My Definition of a Boombastic Jazz Style was included on the 1991 Dream Warriors’ debut album “And Now The Legacy Begins.” The single went gold in Canada, reached No. 13 in the U.K., and was also popular in Europe, Japan and the United States. Although it did not chart on the Billboard Hot 100, it did become popular with local and university radio stations, reaching No. 15 in Vancouver. The album charted to No. 34 in Canada and No. 18 in the U.K. The single proved so popular in the U.K. that Dream Warriors performed it live on Britain’s “Top of the Pops” TV show.

At home in Canada, My Definition won the 1992 JUNO Award for rap recording of the year -- only the second year this award was offered.

As to the “Definition” in the title, there is a further Canadiana element: The Quincy Jones instrumental had gained cult status in Canada as the theme to the TV game show “Definition,” which aired in Canada in the 1970s and 1980s. King Lou makes reference to the show in the title and lyrics, telling us “Define if you will but I know so / There is no definition.”

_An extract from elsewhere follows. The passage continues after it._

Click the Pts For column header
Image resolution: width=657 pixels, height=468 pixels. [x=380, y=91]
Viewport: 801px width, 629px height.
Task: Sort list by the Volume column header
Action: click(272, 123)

Robinson says he is proud that Dream Warriors contributed to Canadian hip-hop by following their own unique path. As he told the “Toronto Star”, “I get people all the time that… give feedback back to me and say, “Listen man, I’m just so glad that you did your thing your way.” 

The Dream Warriors performed My Definition of a Boombastic Jazz Style at the JUNO Awards 2023 edition, showcasing 50 years of hip-hop in Canada.

Toronto composer and producer Richard Rodwell was born in England of Jamaican parents, and raised in Pickering, Ontario. A successful composer of music for television, he is best known for the theme music for television’s “Cash Cab”.

The Canadian rap/hip-hop artist Louie Robinson (King Lou) of Dream Warriors was born in Jamaica. Now a writer and publisher, his charity work includes performances in prisons.

The celebrated American songwriter, composer and music producer Quincy Jones has won multiple Grammy awards and is an inductee to the U.S. Rock and Roll Hall of Fame.